Pictures 8-11 are of my prototype 2M-HD, the second one built pre-production (makes a guy wonder where number one is....). From Picture 8 it looks a lot like a 234 (or any other mounted picker, for that matter LOL) but as you can see in 10 and 11 it is a whole different animal... The cross auger in the back is for funneling husked ears into the elevator hopper, and you can see a little bit of the husking rolls up in there.
Well, my order got screwed up, I gotta do this over...
The top 4 pictures are of my prototype 2M-HD, the second one built pre-production (makes a guy wonder where number one is...) From picture 4 it looks a lot like a 234 (or any other mounted picker, for that matter, LOL) but as you can see in 1, 2, 3, 12, and 13 they aren't even related... The cross auger (pictures 1 and 2) pushes ears from the husking bed (Pictures 1, 2, 12) into the elevator hopper, so the husking bed is part of the picker itself when mounted.
Picture 11 was SUPPOSED to be Picture 1, but it is the sticker on the inside of the picker. I almost hate using it with such a thing still in tact. Obviously, it has never spent any time outside until I owned it. I feel bad, but I have no room. Picture 10 is where on the picker it is located. Pictures 5-9 show where it is on my farm, behind the shed, across the yard from the 2-PR. My running SM is in the tobacco shed, if you can see it... Might be able to see some Uni's in the background, but maybe not. Beside and behind the 234 is the 703, behind the 703 is the 708 and beside the 708 is the 705.
Pictures 14 and 15 are of the SM (SN 51XXX) which I hope to put the 2M-HD on eventually. Doesn't run at the moment, I believe it is just locked up from sitting. It has antifreeze in it, so I don't think it cracked anything. But that is the waiting project. I think picture 16 was a hint that I should drop a hay bale into the yard, I couldn't believe her reaching under the fence like that. I watched her drop to her knees and crawl and everything.
Then the picture of me this morning with my two jakes... God honest, I intended to just shoot the one on the right, but both dropped. Keeping it a secret, yeh, but I'm not going to throw one in the ditch and waste it. It'll taste good, anyway!!
And then a repeat just because I love it so much!!!!
Nice hack job on the 234. GEEZ! I figured it was bad, but man, you did a nice job on her. We need pictures of your "lot" of pickers. All I know is I see alot of pickers I could use. LOL Find me some 656 mounts yet? If ya get around to it, would like to see some pictures of those shellers.
I'll get some pictures of the huskers and shellers soon, they are still on the tri-axle. I'll get pictures of all the other 234's I've been offered, too, that I'm supposed to collect when I get the cash.

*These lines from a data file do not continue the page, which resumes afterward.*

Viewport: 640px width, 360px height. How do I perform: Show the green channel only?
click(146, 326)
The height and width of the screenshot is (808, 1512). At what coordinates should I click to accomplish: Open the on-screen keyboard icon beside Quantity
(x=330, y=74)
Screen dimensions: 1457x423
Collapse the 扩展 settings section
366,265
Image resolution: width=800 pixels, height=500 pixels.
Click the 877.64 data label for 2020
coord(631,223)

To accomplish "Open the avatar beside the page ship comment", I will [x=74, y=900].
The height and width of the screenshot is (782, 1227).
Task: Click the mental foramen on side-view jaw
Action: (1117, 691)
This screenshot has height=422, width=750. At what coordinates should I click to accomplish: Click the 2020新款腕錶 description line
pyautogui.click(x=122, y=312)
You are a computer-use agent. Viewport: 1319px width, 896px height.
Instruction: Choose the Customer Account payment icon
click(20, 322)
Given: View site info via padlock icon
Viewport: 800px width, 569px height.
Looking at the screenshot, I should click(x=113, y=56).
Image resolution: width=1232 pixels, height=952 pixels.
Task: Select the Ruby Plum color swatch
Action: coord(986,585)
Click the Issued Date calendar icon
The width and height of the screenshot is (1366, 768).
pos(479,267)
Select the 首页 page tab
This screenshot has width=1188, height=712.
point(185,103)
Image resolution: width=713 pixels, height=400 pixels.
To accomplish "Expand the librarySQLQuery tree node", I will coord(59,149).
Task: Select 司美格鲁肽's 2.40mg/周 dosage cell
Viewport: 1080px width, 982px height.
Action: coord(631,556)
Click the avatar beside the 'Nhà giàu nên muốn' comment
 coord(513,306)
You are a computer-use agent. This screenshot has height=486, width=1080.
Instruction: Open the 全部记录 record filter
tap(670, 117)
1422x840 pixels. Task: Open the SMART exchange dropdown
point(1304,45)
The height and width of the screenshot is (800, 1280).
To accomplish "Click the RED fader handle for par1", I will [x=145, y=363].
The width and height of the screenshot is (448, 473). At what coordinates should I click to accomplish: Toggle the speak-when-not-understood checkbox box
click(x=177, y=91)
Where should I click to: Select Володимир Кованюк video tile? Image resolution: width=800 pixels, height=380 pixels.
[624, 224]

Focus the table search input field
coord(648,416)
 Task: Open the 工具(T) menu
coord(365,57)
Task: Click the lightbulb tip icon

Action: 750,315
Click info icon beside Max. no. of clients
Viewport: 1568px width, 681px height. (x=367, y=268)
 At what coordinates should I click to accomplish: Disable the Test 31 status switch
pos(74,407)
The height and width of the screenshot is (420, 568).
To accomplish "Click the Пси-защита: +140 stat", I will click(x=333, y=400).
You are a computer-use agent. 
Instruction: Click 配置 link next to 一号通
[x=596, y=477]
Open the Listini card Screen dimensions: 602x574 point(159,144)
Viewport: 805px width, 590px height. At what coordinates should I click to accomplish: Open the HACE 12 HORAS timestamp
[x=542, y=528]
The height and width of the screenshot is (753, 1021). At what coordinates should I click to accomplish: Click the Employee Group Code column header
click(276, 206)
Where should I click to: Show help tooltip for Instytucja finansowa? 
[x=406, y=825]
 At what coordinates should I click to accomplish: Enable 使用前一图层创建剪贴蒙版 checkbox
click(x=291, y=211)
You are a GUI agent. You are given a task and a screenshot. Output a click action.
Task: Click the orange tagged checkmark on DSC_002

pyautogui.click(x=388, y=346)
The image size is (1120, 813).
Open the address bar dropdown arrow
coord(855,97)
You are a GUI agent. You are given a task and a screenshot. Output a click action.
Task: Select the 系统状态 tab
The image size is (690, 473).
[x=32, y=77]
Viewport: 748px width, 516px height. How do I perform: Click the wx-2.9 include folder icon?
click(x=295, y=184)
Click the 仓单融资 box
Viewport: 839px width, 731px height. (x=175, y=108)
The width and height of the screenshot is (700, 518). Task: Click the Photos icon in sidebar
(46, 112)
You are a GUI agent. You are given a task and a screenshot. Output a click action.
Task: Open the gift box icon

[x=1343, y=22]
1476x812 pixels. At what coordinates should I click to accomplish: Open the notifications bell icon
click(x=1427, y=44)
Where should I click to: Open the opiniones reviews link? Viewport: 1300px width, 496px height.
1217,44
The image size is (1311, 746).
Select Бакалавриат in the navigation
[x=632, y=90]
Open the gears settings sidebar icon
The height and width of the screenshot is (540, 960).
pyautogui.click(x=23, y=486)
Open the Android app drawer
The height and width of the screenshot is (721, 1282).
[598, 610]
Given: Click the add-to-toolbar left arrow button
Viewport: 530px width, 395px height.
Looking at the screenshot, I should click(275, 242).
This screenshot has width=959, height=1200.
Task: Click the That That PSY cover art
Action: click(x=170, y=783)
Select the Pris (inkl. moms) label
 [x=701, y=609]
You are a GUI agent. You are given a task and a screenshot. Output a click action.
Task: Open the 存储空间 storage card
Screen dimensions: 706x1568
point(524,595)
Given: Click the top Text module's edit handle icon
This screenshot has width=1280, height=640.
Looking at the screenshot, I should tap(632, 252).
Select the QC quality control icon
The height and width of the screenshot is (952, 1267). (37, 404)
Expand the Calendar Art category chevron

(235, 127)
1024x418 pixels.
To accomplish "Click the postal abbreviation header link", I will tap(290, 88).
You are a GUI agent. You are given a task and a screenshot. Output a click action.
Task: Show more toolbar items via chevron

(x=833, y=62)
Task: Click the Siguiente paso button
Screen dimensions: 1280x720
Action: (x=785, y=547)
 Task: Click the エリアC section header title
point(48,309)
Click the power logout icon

Thanks for the HACK JOB comments, Tony. You know, I really oughta kick your @$$. You're lucky there is a heck of a pond between us or you would have a size twelve bruise on your behind.
You have no idea what it was like for me to do that. I have shot pets to put them out of their misery, I remember being 8 years old when my pet pig was being butchered... but I sure was not born to be a 234 destroyer, especially a picker that was parked simply because it was replaced by another 234 with nicer sheller, so it stood where it had last been dismounted but the new 234 just parked in front of it all the time. It was always his spare, he told me... I was absolutely sick, but that was the price of getting them free on an incredible deadline. Every 234 picker I ever move will be complete, there is no effective way to balance them on a loader and not wreck them... after we wrecked them being gentle, I didn't care anymore. I'd of rather be rough with them and wreck them than be gentle with them and wreck them. But, they were parts before, they are still parts just in more compacted form. Heck, I was even sick about rubbing paint and bending a couple things on the good picker. So, once the serial number gets written down, it can be completely parted out (maybe stored as whole for parts) and retired. I have 234 snappers and huskers up my wa-zoo, but I wanted to save that one really great one and the shellers (especially the grinder-sheller). Everything is really easy to move with a skid steer, but the motor blew on that this week and that is a completely different story.